É uma rotina de guerra, na qual há o enfrentamento diário de uma situação totalmente adversa de quando se deseja e se quer – de fato – realizar uma medicina de boa qualidade, quando a intenção é exercer a profissão em sua plenitude. Isso implicaria numa prática médica com condições mínimas fundamentais que contemplem a humanidade e a dignidade no atendimento do paciente. No dia a dia, na prática, os obstáculos aparecem na falta de condições e leitos; na inexistência de um dreno torácico e de um fio; na ausência de um anestesista. Enfim, na carência estrutural que não me deixa agir, não me permite atuar com qualidade e nem me permite trabalhar. Nessa rotina, parece que a gente rema contra a correnteza.

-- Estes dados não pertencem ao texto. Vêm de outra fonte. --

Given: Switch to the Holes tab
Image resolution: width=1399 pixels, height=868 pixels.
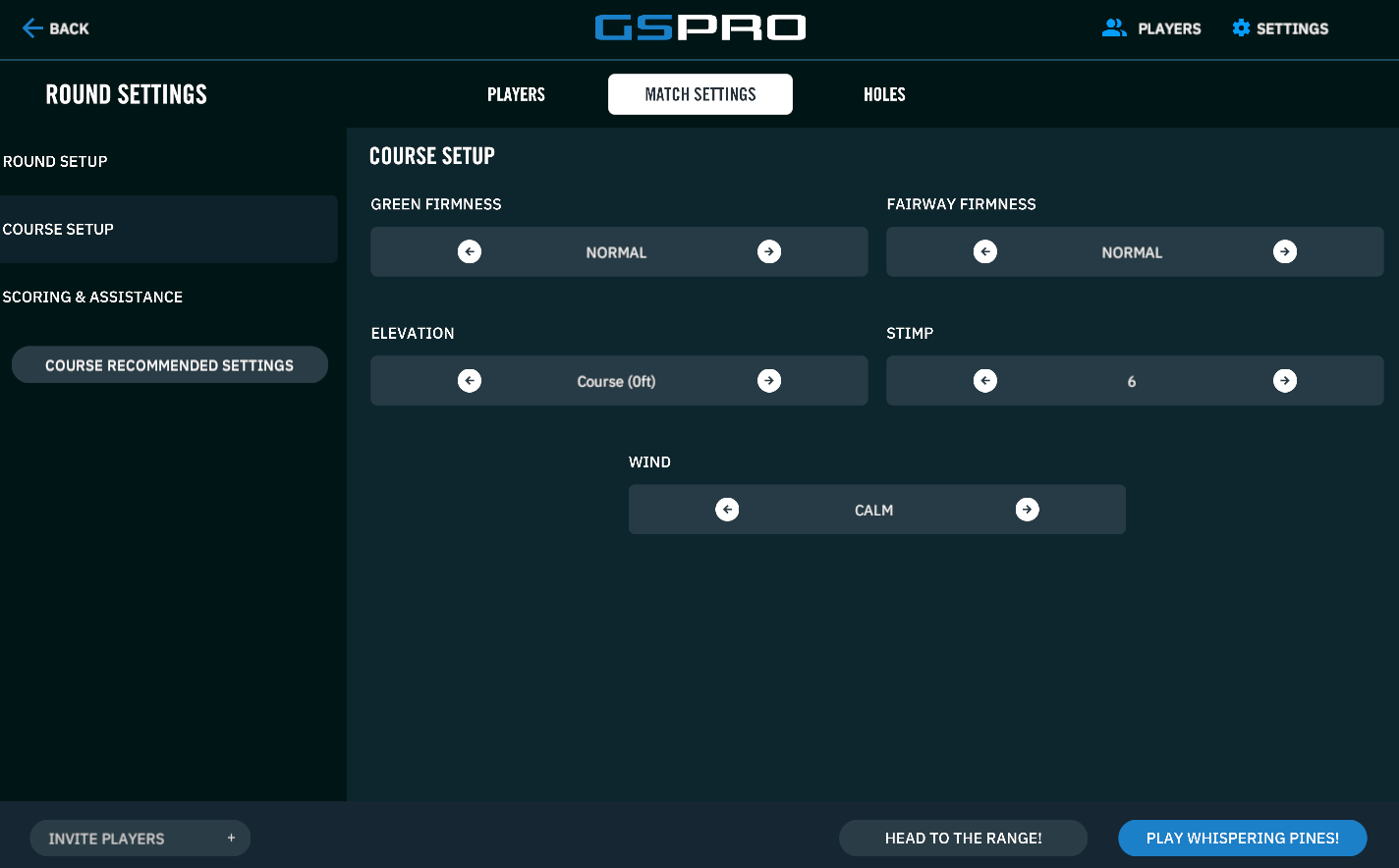Looking at the screenshot, I should (884, 94).
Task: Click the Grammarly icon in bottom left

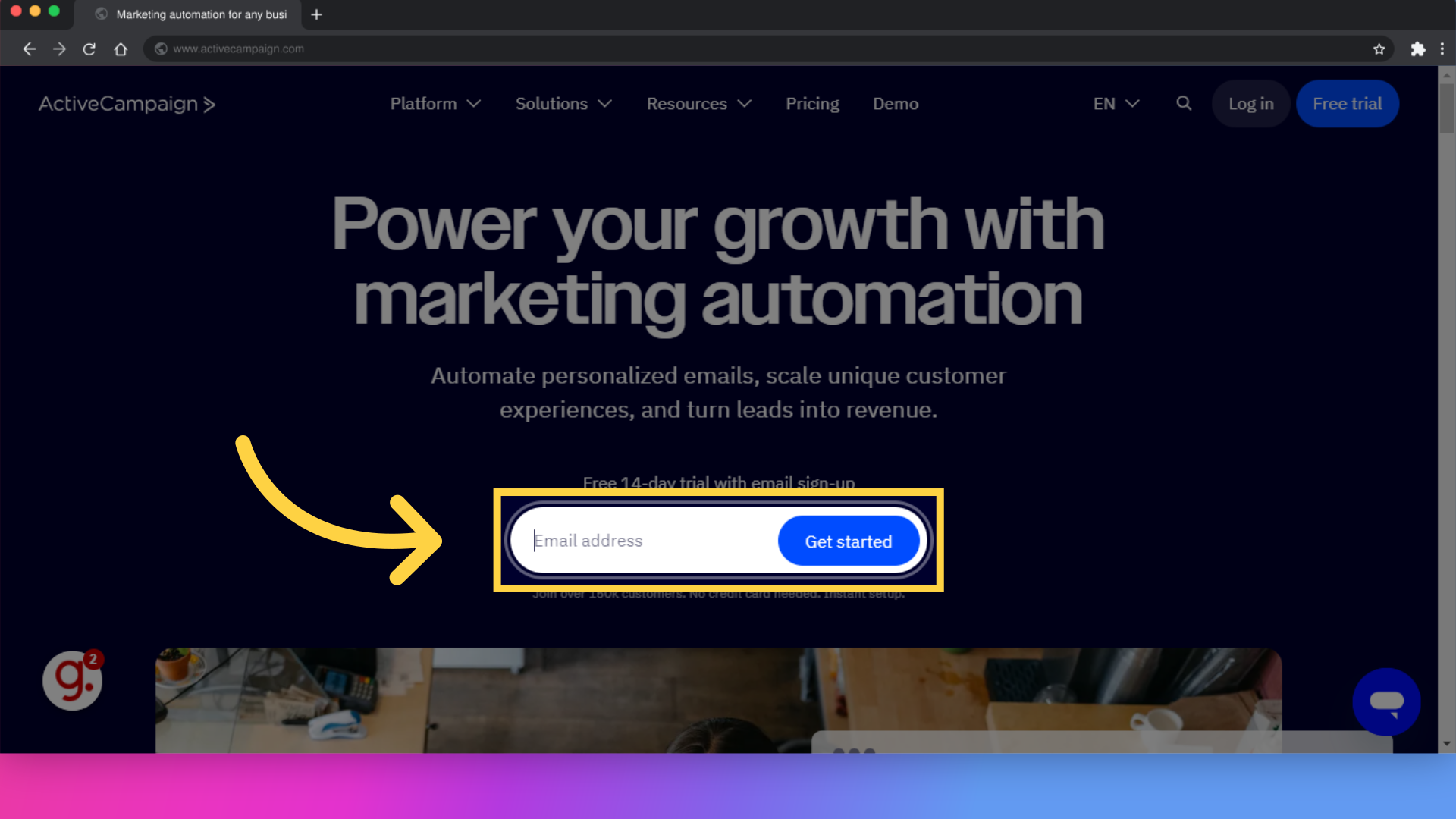Action: click(x=73, y=680)
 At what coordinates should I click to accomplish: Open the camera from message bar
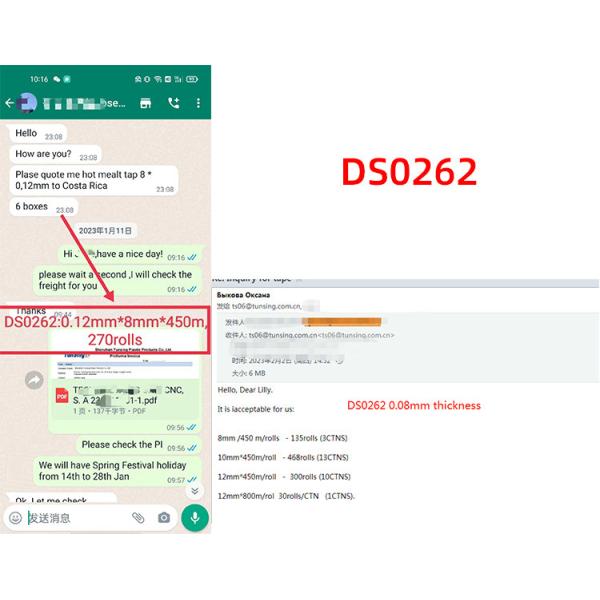coord(163,517)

Nesse processo, em algum momento, o senhor já foi obrigado a fazer uma escolha de Sofia?
Sim, por diversas vezes. E isso é muito angustiante. O médico fica frente ao problema e tem que tomar uma decisão à beira do leito. Não se trata de uma decisão meramente clínica, mas de uma decisão de gestor. Você fica face a face com o paciente, olho no olho, no momento de fazer escolhas muito perigosas, pois muitas vezes são feitas concessões, que são em si perigosas. Isso ocorre porque não há alternativas de resolução imediata para a situação. Houve vezes em que encontrei pacientes que precisavam ser drenados com urgência e não havia local adequado para isso; pessoas abandonadas, desassistidas, sem uma linha de cuidado, sem alguém responsável, sem um dono. O doente público não tem dono. Ele fica abandonado, não tem um profissional de saúde que tome uma posição: “olha, eu sou o dono desse paciente, eu estou traçando a conduta, eu sou responsável pela conduta”. Então, a escolha de Sofia vem na forma de uma pergunta: “o que fazer nesse momento?”.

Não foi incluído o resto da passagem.